Please answer these questions using the text on fishing during the lockdown below:
1. Which supermarket does Dover Samuels name when comparing its risk with being out at sea?
2. What kind of fishing does Samuels say he is talking about?
3. What has Samuels asked the MPI and the police for?
TEXT PROVIDED: Begin
Fishing regulators say they understand the importance of kaimoana to communities in New Zealand, but Ministry of Primary Industries officials are strongly urging people to avoid fishing - or any activity - where emergency services may have to rescue an infected person.
And Prime Minister Jacinda Ardern has also hammered that message home from the start of the lockdown.
But a Northland kaumātua, Dover Samuels, said the risk of spreading the virus - or contracting it - was far greater at a supermarket than out at sea.
"The difference between going out and not having any contact with anyone, except for the seagulls and possibly the penguins, to that of going into Kerikeri, into New World, and picking up tins of fruit that people probably have already touched, the risk is 100 percent greater of contacting any virus whatsoever than going out on a dingy and catching a fish for kai."
He says many whānau in his rohe simply relied on the sea to put food on the table.
"We're not talking about recreational fishing, we're not talking about commercial fishing, we are talking about fishing to sustain the whānau and the hapū.
"You can forget about the argument that the coast guard will be called because someone will have an accident or get drowned. In my eighty years here nobody has ever called the coast guard."
Samuels has asked the MPI and the police for some discretion to be used on fishing during the lockdown, but has not yet received a response.
In the meantime the message from the government remains the same - stay home.
TEXT PROVIDED: End
DATASET EXCERPT: Begin
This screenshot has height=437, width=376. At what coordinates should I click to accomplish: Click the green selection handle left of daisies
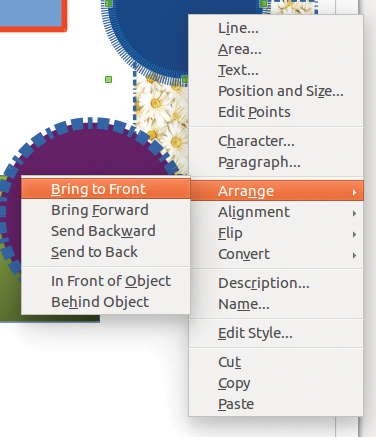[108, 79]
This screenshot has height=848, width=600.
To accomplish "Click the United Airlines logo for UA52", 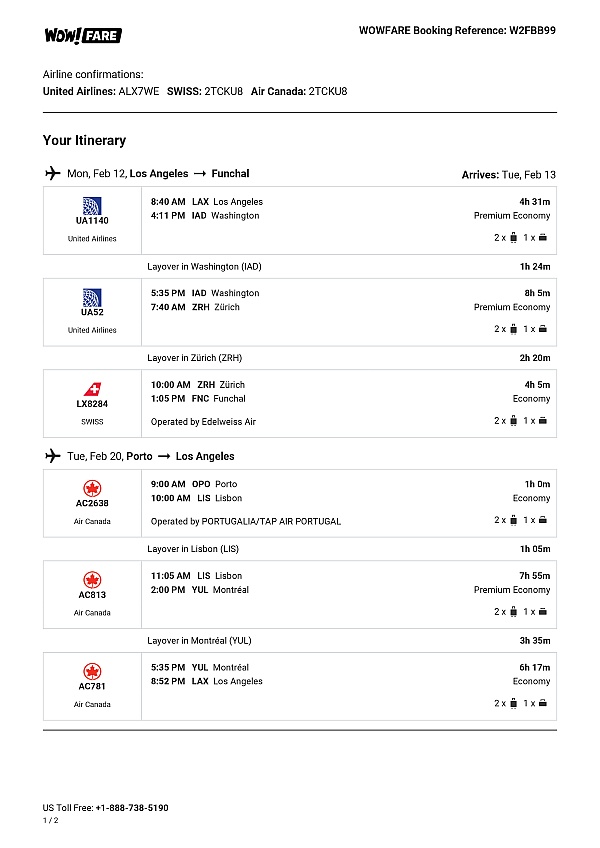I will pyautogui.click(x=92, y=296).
DATASET EXCERPT: End
● **RESULT BELOW**
1. New World, in Kerikeri.
2. Fishing to sustain the whānau and the hapū.
3. Some discretion to be used on fishing during the lockdown.